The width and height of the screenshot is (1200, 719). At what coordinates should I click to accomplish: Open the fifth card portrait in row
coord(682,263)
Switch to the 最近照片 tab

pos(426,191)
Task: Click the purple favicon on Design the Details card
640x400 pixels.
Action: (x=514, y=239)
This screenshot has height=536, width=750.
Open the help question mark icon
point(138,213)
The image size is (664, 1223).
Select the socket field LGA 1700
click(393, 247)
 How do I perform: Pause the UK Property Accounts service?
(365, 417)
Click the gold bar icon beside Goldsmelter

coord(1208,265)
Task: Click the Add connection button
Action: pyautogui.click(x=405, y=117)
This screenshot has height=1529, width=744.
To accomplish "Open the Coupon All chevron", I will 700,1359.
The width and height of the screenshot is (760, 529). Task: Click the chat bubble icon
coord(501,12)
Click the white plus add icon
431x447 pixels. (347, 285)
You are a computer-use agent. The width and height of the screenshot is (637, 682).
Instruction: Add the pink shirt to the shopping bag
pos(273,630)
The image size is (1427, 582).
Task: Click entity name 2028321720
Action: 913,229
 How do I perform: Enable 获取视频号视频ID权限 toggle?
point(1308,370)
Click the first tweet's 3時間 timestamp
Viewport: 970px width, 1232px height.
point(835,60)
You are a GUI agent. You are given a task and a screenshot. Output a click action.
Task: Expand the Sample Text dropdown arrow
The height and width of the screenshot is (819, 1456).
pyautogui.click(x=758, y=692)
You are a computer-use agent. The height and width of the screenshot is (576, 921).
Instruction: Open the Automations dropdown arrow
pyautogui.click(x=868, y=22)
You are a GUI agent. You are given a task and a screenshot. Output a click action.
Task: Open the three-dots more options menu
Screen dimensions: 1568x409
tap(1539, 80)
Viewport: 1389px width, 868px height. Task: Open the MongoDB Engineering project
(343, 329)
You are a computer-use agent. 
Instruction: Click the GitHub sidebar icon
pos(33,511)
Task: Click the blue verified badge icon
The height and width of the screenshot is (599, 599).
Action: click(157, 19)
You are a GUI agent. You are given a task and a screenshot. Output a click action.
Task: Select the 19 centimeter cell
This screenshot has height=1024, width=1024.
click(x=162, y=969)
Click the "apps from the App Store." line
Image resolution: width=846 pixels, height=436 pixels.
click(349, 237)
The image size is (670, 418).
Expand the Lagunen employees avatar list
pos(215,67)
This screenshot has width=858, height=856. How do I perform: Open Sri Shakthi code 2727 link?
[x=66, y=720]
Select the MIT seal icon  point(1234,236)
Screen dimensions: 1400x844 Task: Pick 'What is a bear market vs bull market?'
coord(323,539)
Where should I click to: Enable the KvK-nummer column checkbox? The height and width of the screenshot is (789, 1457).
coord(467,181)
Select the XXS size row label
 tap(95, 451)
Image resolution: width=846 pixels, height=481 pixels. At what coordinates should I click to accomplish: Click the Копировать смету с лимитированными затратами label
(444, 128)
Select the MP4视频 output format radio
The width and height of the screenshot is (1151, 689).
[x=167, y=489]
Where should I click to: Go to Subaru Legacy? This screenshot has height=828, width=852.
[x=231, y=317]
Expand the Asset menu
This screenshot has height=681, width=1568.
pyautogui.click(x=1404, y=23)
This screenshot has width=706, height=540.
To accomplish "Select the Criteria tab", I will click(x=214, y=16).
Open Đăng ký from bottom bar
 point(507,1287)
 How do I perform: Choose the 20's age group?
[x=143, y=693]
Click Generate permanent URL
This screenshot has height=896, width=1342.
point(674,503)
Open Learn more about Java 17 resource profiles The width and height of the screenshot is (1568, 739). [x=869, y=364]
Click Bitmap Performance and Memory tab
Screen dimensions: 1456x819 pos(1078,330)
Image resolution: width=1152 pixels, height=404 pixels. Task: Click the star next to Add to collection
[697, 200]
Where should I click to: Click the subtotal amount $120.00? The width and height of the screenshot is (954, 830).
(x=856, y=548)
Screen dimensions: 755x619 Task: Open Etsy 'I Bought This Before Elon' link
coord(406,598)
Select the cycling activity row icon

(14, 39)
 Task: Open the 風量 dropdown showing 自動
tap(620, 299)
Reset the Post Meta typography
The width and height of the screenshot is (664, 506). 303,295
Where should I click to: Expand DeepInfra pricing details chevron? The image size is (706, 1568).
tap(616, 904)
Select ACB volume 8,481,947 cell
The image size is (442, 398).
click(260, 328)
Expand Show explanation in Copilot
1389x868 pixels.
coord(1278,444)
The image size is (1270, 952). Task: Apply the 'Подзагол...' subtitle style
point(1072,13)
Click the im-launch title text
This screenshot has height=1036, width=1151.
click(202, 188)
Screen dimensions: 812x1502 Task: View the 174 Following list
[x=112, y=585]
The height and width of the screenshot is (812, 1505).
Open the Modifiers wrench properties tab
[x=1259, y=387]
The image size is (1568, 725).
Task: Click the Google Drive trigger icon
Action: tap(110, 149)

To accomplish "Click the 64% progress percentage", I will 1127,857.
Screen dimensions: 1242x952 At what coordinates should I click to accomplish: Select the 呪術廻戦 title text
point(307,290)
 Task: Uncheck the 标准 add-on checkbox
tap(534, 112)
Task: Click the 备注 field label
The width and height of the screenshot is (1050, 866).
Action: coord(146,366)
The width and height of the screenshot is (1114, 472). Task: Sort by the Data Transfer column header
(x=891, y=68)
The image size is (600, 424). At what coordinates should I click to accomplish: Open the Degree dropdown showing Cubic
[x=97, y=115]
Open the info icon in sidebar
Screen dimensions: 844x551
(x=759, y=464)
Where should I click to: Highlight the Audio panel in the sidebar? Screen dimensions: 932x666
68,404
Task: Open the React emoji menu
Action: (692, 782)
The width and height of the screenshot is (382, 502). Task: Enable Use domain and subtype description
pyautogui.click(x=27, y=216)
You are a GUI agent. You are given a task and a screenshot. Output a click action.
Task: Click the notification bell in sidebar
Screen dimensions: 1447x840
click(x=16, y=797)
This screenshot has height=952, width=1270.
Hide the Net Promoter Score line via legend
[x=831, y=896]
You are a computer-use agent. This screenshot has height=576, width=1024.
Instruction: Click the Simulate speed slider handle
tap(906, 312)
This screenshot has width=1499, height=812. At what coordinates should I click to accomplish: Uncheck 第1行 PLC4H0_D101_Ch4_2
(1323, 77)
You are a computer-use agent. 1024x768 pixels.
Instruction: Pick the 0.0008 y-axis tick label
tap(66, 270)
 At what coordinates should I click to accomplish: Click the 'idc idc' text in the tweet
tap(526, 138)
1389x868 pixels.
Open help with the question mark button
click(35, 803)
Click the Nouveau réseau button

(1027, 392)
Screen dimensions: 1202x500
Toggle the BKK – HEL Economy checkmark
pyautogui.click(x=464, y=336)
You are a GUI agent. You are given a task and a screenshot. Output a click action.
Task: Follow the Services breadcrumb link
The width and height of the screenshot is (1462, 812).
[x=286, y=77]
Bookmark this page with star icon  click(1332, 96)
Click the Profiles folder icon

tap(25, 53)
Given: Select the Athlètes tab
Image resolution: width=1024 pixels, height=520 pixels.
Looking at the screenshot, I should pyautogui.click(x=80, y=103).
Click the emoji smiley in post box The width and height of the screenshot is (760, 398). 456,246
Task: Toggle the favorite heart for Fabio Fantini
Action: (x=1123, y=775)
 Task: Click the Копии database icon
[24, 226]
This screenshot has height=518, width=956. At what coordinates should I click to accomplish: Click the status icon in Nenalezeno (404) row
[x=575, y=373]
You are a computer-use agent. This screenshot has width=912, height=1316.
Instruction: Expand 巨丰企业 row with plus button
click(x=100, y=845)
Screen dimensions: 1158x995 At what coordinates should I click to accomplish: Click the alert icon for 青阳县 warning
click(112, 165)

++++++++++

What to produce — Gather every line of the records that contains the word "Enable" and copy each one.

Result for this task —
 How do I perform: Enable 获取视频号视频ID权限 toggle?
Where should I click to: Enable the KvK-nummer column checkbox? The height and width of the screenshot is (789, 1457).
The width and height of the screenshot is (382, 502). Task: Enable Use domain and subtype description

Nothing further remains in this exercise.